Llegó el momento de cortar la torta.
Las gemelas idiotas se colocaron una al lado de la otra, como si hubieran inventado un juego que consistía en adivinar cuál era cuál. La madre encendió dos velitas perdidas en medio del enorme vestido rosado de masa Wilton de una Barbie (obviamente, el vestido era la torta) y apagó las luces para entonar vigorosamente el “Que los cumplas feliz”. Había llegado el momento. Como les cantaron un “Que los cumplas feliz” para cada una, tuvimos el tiempo necesario para ejecutar nuestro plan. Carlos entró en el dormitorio de María Paula y yo en el de María Noel. Ya sabíamos dónde estaban. Los tomamos, los escondimos bajo la ropa y volvimos a la mesa. No comimos torta. Fingimos sentirnos mal y nos fuimos corriendo por las calles embarradas. Corrimos. Corrimos como Vanessa en cámara lenta, volviendo nuestras cabezas atrás, sonriendo como sonríen los que son verdaderamente felices, como astronautas encapuchados, como alienígenas, sudando, radiantes y con un par de walkie-talkies .

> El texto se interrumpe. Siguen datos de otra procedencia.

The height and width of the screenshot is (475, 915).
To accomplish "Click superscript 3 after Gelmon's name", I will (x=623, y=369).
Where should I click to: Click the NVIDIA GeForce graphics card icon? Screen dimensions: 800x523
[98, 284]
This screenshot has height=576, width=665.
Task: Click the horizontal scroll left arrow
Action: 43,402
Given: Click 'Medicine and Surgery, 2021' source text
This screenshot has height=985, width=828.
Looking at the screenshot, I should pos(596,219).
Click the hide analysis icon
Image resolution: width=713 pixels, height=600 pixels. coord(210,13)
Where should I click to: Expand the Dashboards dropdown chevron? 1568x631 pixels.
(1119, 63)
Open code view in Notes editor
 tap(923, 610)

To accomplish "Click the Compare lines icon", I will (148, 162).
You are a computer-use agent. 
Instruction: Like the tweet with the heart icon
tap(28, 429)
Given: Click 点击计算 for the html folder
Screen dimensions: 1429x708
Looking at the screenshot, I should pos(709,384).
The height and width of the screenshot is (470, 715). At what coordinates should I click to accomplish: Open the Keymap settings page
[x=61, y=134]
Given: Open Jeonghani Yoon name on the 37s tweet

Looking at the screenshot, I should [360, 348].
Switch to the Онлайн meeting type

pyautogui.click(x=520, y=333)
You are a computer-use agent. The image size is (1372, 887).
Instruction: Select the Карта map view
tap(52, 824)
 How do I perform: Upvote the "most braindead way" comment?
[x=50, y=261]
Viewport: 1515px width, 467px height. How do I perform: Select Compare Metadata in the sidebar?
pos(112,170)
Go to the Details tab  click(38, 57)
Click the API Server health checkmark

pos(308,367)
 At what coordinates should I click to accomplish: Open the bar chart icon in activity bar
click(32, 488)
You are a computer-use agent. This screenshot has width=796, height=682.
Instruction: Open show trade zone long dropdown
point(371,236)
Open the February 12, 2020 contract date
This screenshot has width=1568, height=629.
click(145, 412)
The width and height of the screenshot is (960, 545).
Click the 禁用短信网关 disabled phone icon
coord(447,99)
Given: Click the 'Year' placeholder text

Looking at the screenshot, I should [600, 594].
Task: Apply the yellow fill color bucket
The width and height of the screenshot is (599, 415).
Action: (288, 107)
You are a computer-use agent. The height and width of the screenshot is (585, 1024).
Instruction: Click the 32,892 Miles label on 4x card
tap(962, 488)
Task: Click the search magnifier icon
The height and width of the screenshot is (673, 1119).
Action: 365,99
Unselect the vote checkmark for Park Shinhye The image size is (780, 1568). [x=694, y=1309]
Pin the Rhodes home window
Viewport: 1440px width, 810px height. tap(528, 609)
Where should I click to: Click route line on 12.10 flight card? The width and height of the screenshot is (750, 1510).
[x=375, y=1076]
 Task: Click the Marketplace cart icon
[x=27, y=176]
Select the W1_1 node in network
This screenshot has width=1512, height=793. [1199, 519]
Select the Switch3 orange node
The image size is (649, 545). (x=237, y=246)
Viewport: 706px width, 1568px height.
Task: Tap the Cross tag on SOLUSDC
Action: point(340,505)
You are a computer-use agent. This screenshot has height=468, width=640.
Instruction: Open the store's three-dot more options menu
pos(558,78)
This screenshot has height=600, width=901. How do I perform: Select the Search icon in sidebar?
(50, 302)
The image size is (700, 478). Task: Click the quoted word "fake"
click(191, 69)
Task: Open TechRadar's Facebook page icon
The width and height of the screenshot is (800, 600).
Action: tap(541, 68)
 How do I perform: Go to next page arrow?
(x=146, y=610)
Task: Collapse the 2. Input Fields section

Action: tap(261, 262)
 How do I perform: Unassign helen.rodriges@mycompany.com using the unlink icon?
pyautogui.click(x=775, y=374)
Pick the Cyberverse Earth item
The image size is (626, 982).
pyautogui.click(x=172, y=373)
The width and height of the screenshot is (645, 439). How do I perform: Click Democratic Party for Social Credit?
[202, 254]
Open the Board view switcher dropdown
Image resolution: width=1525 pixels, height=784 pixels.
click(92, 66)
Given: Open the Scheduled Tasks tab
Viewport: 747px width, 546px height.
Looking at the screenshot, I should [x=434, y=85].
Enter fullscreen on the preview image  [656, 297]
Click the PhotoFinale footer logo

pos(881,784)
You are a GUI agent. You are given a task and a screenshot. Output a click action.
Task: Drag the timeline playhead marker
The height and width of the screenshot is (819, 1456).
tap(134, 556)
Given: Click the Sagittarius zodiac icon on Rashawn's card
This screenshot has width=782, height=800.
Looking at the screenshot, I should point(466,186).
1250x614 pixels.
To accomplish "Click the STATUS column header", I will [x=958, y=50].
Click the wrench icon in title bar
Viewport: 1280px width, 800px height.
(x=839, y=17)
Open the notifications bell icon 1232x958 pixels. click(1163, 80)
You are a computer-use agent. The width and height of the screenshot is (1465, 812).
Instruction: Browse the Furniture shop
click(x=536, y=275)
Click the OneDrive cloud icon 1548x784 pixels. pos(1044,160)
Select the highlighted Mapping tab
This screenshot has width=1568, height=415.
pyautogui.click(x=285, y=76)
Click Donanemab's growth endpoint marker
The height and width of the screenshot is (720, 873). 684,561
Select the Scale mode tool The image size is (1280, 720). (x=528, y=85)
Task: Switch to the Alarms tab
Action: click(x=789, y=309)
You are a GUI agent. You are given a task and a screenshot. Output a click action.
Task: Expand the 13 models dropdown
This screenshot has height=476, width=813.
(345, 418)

Descansamos encerrados en mi dormitorio. Mi madre golpeó la puerta, pero no la dejamos entrar. Carlos sudaba de miedo y remordimientos. Yo sudaba de cansancio. Nos sentamos en la cama y nuestro alrededor se volvió más calmo.
—¿Ves? No te preocupes, Carlos, estamos protegidos por Cristo. No seas maricón.
—¿Y si nos descubren?
—Cristo no lo va a permitir. No seas maricón.
Probamos los aparatos. Primero nos alejamos algunos pasos, luego unos metros, luego unos cuantos metros, una cuadra… El alcance era increíble. Carlos entró a su casa y se encerró en su dormitorio.
—¿Me escuchás, Nati? Cambio.
—¡Sí! Te escucho, pero con un poco de interferencia. Cambio.
—Eh… no sé qué decir. Cambio.
—No digas nada, yo te voy a contar un cuento: el cuento de los amigos con walkie-talkies nuevos.